The experience I had speaking with Manuel and Lenore Blum was different from what I had planned for — what I thought would be a dialogue partly on craft and reflection and partly on research was instead a conversation almost entirely about their current work on consciousness. I don’t think it could have gone any other way, and I’m happy it turned out as it did.
On reflection, I didn’t know how to introduce the interview except with three minutes that felt at times like hagiography, at times like self-indulgence. Ever since reading Sheon’s wonderful profile of Manuel Blum and Ben Brubaker’s Q&A with Lenore, I’ve wanted to understand more about how both Manuel and Lenore see themselves as researchers and as people.
The problem — for me, and not for them or for anyone else — is that they’re too excited about consciousness to indulge too much self-reflection. That isn’t to say they won’t talk about their pasts at all. As one part of my preparation for speaking to the Blums, I watched this three-hour ACM interview with Manuel, where he speaks with vigour1 about his influences and prior work, including his great mentor Warren McCulloch and the Blum speedup theorem.

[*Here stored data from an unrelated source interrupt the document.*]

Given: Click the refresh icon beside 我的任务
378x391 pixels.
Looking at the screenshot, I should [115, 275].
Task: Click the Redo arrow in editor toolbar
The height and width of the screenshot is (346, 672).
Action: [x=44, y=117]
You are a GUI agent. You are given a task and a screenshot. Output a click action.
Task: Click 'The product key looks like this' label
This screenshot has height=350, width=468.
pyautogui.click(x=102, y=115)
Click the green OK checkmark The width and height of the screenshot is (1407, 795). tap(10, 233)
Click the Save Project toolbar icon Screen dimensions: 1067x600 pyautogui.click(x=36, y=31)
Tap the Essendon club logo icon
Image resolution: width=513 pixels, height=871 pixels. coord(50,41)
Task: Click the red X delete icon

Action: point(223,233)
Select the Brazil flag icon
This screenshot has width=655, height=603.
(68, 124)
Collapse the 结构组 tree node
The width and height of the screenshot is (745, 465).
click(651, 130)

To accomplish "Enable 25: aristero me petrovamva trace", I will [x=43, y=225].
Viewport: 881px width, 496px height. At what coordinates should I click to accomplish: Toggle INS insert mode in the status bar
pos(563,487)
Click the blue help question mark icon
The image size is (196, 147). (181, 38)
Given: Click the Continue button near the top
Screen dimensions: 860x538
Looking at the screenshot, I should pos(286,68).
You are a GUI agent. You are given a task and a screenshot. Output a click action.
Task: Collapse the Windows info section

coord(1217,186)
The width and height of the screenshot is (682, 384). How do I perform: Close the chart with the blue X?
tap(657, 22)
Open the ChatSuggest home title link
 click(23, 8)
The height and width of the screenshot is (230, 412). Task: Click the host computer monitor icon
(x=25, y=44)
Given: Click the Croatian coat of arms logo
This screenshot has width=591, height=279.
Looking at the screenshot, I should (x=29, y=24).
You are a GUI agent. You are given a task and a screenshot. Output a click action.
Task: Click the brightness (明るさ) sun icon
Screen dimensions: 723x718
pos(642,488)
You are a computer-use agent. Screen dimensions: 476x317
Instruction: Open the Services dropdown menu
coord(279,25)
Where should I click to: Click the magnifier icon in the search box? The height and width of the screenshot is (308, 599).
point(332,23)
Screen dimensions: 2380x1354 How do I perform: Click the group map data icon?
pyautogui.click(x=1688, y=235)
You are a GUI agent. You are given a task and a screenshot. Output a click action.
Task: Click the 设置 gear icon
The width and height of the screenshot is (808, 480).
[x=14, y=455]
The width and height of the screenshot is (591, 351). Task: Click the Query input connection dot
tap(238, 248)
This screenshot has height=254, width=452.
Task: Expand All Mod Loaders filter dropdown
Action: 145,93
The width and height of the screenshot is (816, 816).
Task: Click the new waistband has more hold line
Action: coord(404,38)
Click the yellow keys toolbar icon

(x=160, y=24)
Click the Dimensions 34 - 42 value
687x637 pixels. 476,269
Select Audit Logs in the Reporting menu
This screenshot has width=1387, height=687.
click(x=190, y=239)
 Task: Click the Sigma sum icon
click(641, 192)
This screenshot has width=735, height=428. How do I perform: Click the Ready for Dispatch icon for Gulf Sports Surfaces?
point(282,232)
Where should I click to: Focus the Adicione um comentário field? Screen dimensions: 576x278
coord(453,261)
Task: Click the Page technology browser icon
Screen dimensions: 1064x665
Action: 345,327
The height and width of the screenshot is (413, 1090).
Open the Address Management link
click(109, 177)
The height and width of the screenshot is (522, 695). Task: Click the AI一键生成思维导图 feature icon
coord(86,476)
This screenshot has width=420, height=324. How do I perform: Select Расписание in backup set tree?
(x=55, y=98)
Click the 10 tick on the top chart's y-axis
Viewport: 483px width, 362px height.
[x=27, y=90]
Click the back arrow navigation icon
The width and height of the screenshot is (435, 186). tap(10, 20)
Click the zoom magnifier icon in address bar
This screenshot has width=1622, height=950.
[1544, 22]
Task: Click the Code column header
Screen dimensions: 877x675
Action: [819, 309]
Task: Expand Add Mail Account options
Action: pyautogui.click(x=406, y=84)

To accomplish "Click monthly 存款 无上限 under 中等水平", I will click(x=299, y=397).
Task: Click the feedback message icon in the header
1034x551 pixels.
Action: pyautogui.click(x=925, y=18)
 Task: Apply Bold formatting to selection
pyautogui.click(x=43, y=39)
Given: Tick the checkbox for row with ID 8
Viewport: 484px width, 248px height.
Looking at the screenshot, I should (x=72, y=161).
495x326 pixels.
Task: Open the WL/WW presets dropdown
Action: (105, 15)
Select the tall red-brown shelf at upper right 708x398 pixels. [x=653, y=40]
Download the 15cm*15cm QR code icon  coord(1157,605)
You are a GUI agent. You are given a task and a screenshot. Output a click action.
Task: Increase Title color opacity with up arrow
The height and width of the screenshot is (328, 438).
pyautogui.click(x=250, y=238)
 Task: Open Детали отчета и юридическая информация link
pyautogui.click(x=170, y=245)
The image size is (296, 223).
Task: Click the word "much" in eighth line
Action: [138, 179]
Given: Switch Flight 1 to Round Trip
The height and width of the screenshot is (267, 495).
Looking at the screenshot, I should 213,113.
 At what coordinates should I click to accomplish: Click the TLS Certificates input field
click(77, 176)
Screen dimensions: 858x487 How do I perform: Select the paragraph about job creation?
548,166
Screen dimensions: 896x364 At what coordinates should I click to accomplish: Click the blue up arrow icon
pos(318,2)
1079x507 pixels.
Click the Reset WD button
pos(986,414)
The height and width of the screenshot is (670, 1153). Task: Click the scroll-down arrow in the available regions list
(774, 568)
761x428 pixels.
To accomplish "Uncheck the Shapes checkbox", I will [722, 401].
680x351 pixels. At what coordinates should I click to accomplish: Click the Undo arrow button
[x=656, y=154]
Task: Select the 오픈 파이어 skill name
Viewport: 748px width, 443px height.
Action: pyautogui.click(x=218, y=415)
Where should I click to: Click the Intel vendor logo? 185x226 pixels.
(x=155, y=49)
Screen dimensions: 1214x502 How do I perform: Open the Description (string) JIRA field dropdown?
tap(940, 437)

A lot of the questions I had for Manuel and Lenore — inspired by Sheon’s article and Ben’s Q&A, which both left me with more questions than answers — went unasked. I think they had to go unasked: in part because there were and are no answers; in part because you can only answer questions like “How do you listen so well?” by living and listening. Sheon wrote this of Manuel:
He is not so much a magician who refuses to give away his tricks as one who is himself astonished by what has been conjured around him.
I think Manuel and Lenore are both astonished, in a way. They’re not unwilling to dispense advice — of course, the entire theme of Sheon’s profile is Manuel’s massive (unprecedented, even) success in advising students. But what I see in them is both a willingness to and tell stories, and a simultaneous refusal to understand their whole lives using narrative as a tool.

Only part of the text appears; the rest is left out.